Les trente-neuf marches
Les trente-neuf marches peut être vu comme une première version de La mort aux trousses – mais en rien comme un brouillon tellement cette première tentative est une exceptionnelle réussite, et sûrement son chef-d'œuvre anglais. Cette course-poursuite endiablée ne repose que sur les deux informations délivrées dans la scène d'ouverture au cours de laquelle le héros, Richard, est abordé par une jeune femme du contre-espionnage : tout d'abord, que celle-ci est poursuivie par deux hommes travaillant pour une organisation terroriste dirigée par un homme à qui il manque une phalange ; deuxièmement, qu'elle a rendez-vous quelque part en Écosse pour empêcher le vol d'un secret militaire (le fameux « McGuffin » cher à Hitchcock, à savoir la notion vitale pour les protagonistes du film mais sans intérêt pour le spectateur). Cette mystérieuse espionne est assassinée dans la nuit, et Richard se voit obligé de prendre la fuite, traqué à la fois par la police qui le croit coupable du meurtre et par les terroristes.


La règle d'or appliquée par Hitchcock dans Les trente-neuf marches est de ne jamais laisser retomber le rythme, en transformant toutes les situations traversées par le héros en sources de danger. La photo de Richard est ainsi diffusée dans le journal lu par les hommes partageant son compartiment de train ; puis c'est le fermier chez qui il trouve refuge qui le soupçonne de vouloir séduire sa femme et n'hésite dès lors pas à le dénoncer aux policiers, et ainsi de suite. La tension est constamment présente grâce au principe de ne donner au spectateur que les informations dont dispose le héros, et c'est ainsi que notre stupeur est à l'image de la sienne lorsque le piège se referme sur lui une fois arrivé au point de rendez-vous en Écosse.

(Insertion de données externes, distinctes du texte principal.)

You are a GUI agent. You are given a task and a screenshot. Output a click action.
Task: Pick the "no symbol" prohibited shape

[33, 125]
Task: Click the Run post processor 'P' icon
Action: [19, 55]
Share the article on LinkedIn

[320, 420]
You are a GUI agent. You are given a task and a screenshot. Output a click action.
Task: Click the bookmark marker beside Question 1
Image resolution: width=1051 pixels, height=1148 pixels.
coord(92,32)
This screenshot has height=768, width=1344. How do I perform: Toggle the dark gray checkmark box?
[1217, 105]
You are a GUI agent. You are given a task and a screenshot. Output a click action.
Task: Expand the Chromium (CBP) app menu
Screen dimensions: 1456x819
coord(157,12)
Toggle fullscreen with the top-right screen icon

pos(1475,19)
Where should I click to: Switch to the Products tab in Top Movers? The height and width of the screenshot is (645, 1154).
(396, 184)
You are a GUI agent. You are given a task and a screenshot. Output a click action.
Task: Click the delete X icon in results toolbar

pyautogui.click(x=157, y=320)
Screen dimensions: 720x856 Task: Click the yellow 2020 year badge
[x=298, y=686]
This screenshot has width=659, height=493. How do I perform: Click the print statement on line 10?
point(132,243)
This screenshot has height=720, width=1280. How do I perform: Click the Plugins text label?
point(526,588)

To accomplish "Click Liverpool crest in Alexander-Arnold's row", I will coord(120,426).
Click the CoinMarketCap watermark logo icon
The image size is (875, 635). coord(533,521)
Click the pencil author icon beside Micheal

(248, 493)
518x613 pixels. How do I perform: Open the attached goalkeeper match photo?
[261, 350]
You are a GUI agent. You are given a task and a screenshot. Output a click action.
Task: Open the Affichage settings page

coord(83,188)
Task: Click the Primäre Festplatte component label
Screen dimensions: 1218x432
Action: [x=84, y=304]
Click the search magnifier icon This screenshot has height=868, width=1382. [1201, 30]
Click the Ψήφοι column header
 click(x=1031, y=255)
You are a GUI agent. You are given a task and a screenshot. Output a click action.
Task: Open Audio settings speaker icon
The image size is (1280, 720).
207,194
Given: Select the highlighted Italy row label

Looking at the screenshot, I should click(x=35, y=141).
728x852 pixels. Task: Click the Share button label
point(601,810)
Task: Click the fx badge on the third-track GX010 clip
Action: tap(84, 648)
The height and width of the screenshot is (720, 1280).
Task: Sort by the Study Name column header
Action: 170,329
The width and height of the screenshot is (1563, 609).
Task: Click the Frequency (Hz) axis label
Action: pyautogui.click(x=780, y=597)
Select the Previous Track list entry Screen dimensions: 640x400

Dans la seconde moitié du récit, Hitchcock réalise un étonnant virage à cent-quatre-vingt degrés en transformant la tension policière en tension érotique entre les deux héros de cette aventure, Richard et la blonde Pamela à laquelle il se retrouve – littéralement – menotté. Le film devient alors une comédie romantique particulièrement mouvementée digne des meilleures screwball comedy hollywoodiennes, avec deux protagonistes se détestant le plus cordialement du monde avant de tomber amoureux l'un de l'autre. Le charisme des deux acteurs (Robert Donat et Madeleine Carroll en précurseurs de Cary Grant et Eva Marie Saint) joue à plein, et leurs performances s'intègrent à merveille dans le mélange d'action palpitante (les grandes séquences épiques dans la lande écossaise ou au London Palladium sont de véritables morceaux de bravoure) et d'humour distancié (le décalage exagéré entre les mentalités des habitants de la ville et de la campagne) concocté par le réalisateur.


Les trente-neuf marches emporte définitivement l'adhésion du spectateur grâce à sa construction scénaristique parfaite, qui fait s'achever le récit de la même manière qu'il a débuté : par une représentation mouvementée de Mister Memory (un homme qui a emmagasiné dans sa mémoire des quantités astronomiques d'informations en tous genres) au London Palladium. Le monde du spectacle, omniprésent dans l'œuvre de Hitchcock, lui offre à nouveau une scène finale d'anthologie, et en particulier un dernier plan qui résume à merveille l'esprit du film : alors que le secret militaire nous est enfin dévoilé, il est noyé tant sur le plan visuel (les mains de Richard et Pamela qui se rejoignent au premier plan) que sonore (un show de music-hall qui démarre sur la scène du Palladium), prouvant une dernière fois l'inanité du McGuffin et la maîtrise inégalable des règles du suspense dont fait preuve Hitchcock.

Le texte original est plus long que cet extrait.